Virtual Reality Applied to Marketing

Updated: Aug 21

Written by Virginia Ciangherotti


Virtual Reality, also known as VR, is a computer-generated technology that alters the user’s perception of reality and projects him or her into an artificial environment through different expedients, such as sound, auditory, and visual stimuli. Users are able to experience an alternate environment and an altogether different ‘world’ through VR equipment, commonly a VR headset made up of a head-mounted display with a small-scale screen placed in front of the eyes.


Augmented reality is also considered a form of VR technology. AR layers artificial information onto a live camera feed, or also through tablets and smartphones. VR and AR as technological innovations are today more and more accessible to both the public and brands, and among the many fields that this form of disruptive technology has had an impact on, there is marketing.


Even though VR and AR in digital marketing have not gone mainstream yet, some brands have started to use them to appeal to more customers with unique and customized content. Big players like Facebook, Playstation, HTC, Google, and Samsung have all already dived into this new technology. In early 2017 Facebook IQ had commissioned a study to test how customers cognitive and emotionally responded while conversing in virtual reality through an Oculus Rift headset.


In 2018 Facebook will release its first commercial VR device, the Oculus Go, which will cost $199, aiming at making VR technology a mass technology. Facebook’s efforts in the VR field trace back to 2014, when Mark Zuckerberg decided to buy Oculus for $2bn.

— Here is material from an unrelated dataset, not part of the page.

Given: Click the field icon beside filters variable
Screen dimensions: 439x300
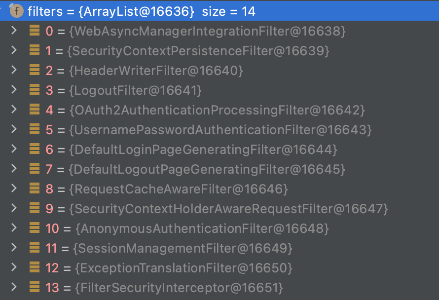Looking at the screenshot, I should click(x=17, y=11).
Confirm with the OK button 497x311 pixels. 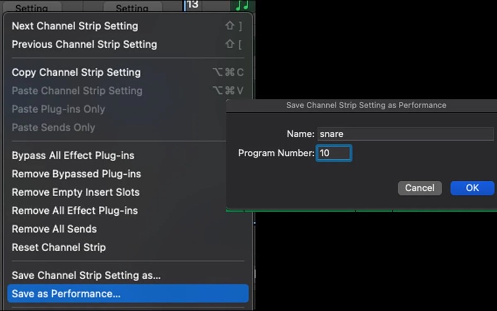[472, 188]
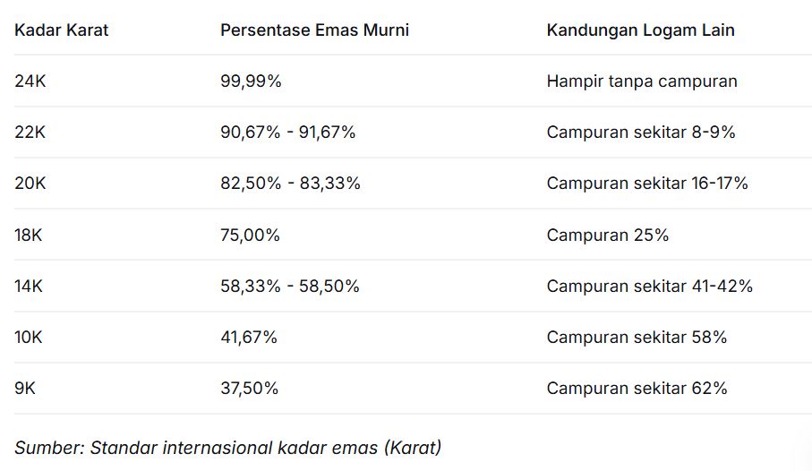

The Scottish beer brewing company Innis & Gunn has experimented VR technology in virtue of the true meaning of sensory exploration to enhance customers’ experience of its beer. The brewery started a collaboration with cognitive neuroscientists to develop the Scottish landscapes that had inspired the flavours of their original beers which could be viewed through VR goggles.


During last year’s Christmas time, Coca-Cola Europe had launched a temporary festive-themed VR campaign that toured around Poland. Through a VR headset, users could ride Santa Claus’s sleigh and ride with him through the starry night delivering presents. The campaign had a dual purpose: on one hand, it emphasized the long-established association that the Coca Cola brand has made between the Christmas season and the colour red, on the other hand, it aimed at providing customers with a powerful experience that would remain permanently in their memory.


Ikea too as recently made its way towards AR: smartphones users can, through the Ikea app, get a preview of how a specific piece of furniture will look wherever they point their camera at. Being able to see 3-D renderings of over 2,000 products from all angles before making a purchase guarantees customers a more reliable buying experience without having to undergo a 3-hour-drive to the nearest Ikea store to see the piece of furniture in person.

The printing press has also embraced VR technology to keep up with an ever-lasting technological landscape that is one of the 21st century. The New York Times has tried to pioneer VR journalism since 2015 when it published a VR documentary, ‘The Displaced’ (about three children displaced by war) and by the distribution of free Google Cardboard headsets to its subscribers. Non-profit organization too have started employing VR technology to raise awareness of their work and to make their case. UNICEF, Amnesty International, and the WWF have managed to bring people closer to political, cultural, and environmental issues in a way that would not have been possible through traditional media. Among the many projects, UNICEF 360 is a VR project launched by UNICEF to raise awareness of the challenging lives of children living in the poorest areas of the country or in war zones.

‘Clouds over Sidra’ is a short VR movie that portrays the life of a young girl living in a Jordanian refugee camp, her daily struggles and challenges. The aim of the project was to attract donors and raise funds making leverage on their emotions through the use of VR technology.


The main advantage that VR offers to marketing is the possibility to offer customers and potential customers a fully-immersive experience that can be emotional, entertaining or educational. But mostly, it is engaging. VR technology has the ability of bringing people together due to the shared experience that it offers.


John Rodeman of Taylor Morrison, said it best: “You can use VR to help people visualize how your products and services will work after purchase or to immerse users in an environment that communicates your company’s values with emotion and honesty.”